Но вопреки всему К. С. сумел прожить свою закулисную жизнь на удивление чисто. И если (так говорили во МХАТе) про Немировича-Данченко по театру ходили сплетни, то про Станиславского — лишь анекдоты. Только ли разработанная им еще во времена любительской сцены знаменитая «Этика», которой должна подчиняться жизнь актера (а значит, и его собственная жизнь), чтобы его искусство было свободно от пошлости и нравственной нечистоты, позволила ему удержаться от соблазнов? Только ли пример Немировича, не чуждавшегося «отношений» в своем коллективе, его останавливал, так как плохо влиял и на закулисную атмосферу, и на процесс работы над спектаклями? Или же в той своей юности, в родительском доме перед лицом семьи он, согрешивший, понял всю меру ответственности даже за мимолетный проступок — и до конца дней принял на себя эту ответственность? И кто знает, какой зарок был тогда дан, какую клятву с него потребовали? Возможно, «ребенок» не просто так стал мотивом отказа в истории с Айседорой Дункан. Ведь в восторженных письмах, которые К. С. писал ей, восхищаясь как будто только ее искусством, сквозь открытое восхищение коллеги-художника выдавало себя скрываемое, но легко угадываемое восхищение мужское. И у Дункан были все основания рассчитывать на успех ее любовной атаки…
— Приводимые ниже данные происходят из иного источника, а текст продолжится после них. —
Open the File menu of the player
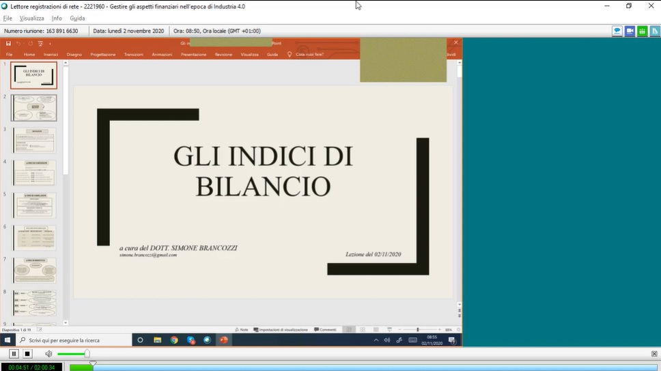Screen dimensions: 661x371 click(8, 18)
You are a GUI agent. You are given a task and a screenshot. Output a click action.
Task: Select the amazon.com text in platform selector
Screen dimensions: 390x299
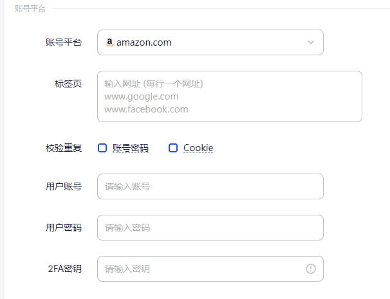pyautogui.click(x=144, y=42)
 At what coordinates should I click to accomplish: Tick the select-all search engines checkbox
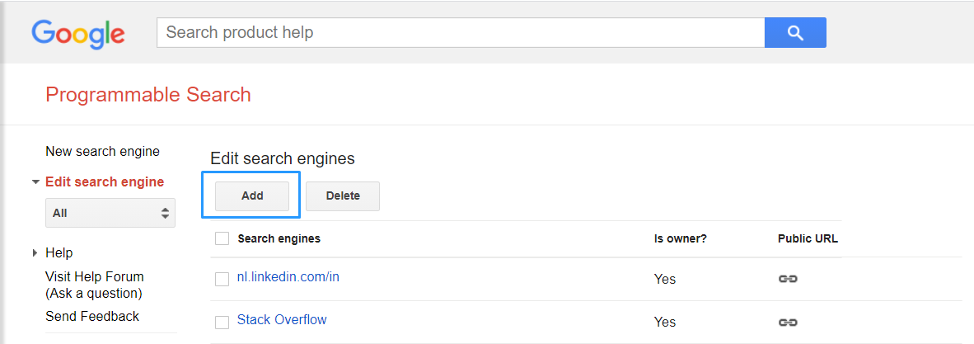tap(222, 238)
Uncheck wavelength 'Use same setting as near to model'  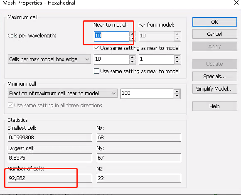[x=96, y=48]
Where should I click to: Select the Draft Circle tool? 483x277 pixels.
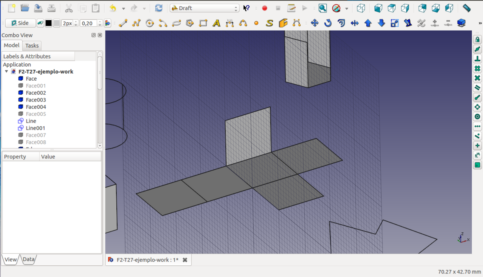(x=150, y=23)
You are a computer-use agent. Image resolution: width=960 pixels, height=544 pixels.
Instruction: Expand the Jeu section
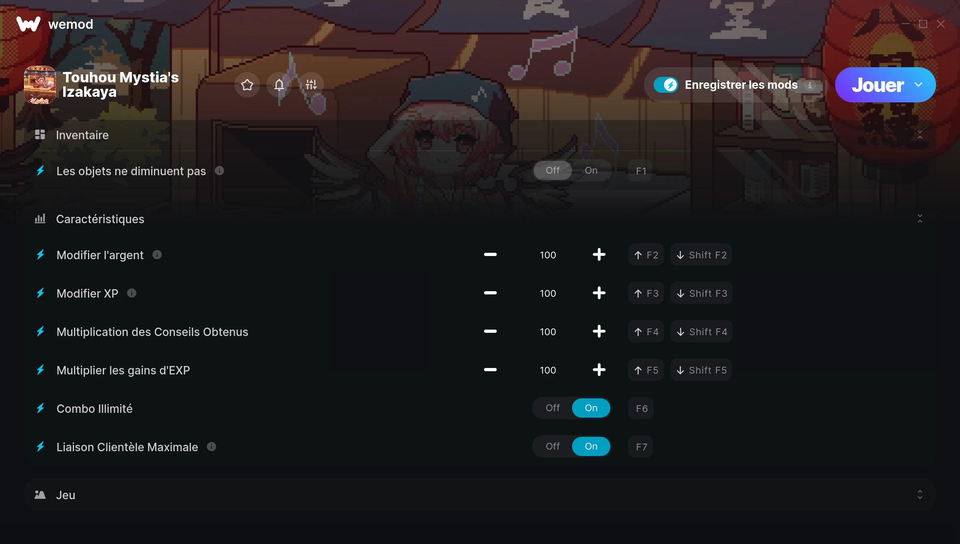pyautogui.click(x=920, y=495)
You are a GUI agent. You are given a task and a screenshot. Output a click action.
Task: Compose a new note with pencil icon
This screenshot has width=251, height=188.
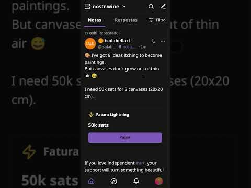(x=163, y=7)
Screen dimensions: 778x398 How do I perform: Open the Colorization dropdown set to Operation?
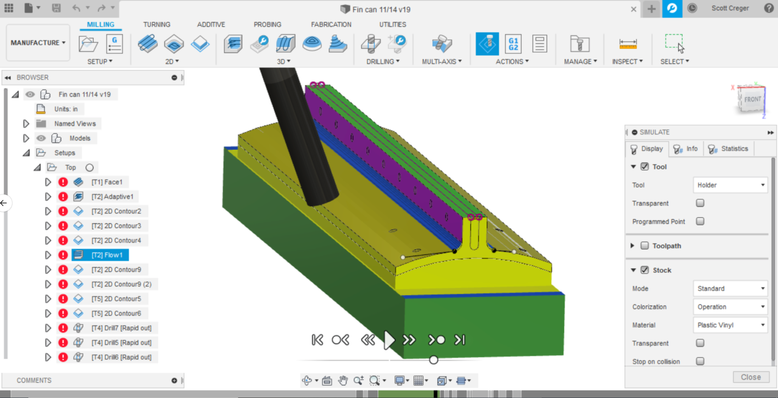point(730,307)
Однако вернемся назад, на границу между детством и юностью. Время шло. Кокоша (так его звали в семье) постепенно, неуклонно взрослел. Однако процесс этот протекал как-то странно. Будто в нем взрослело сразу два человека, и один решительно отставал от другого. К счастью для биографа, оба имели склонность к ведению записей. Именно записи позволяют обнаружить нечто похожее на раздвоение личности. И как-то трудно себе представить, что и тот и другой — в будущем станут одним-единственным Константином Сергеевичем. Пока что они думают, чувствуют и воспринимают окружающее по-разному, будто из разных своих возрастов, да и пишут каждый по-своему. Очевидно, личность-подросток, взрослея, ведет себя так же непредсказуемо, как и его растущее тело, с его угловатостью, отставанием в росте одних частей от других.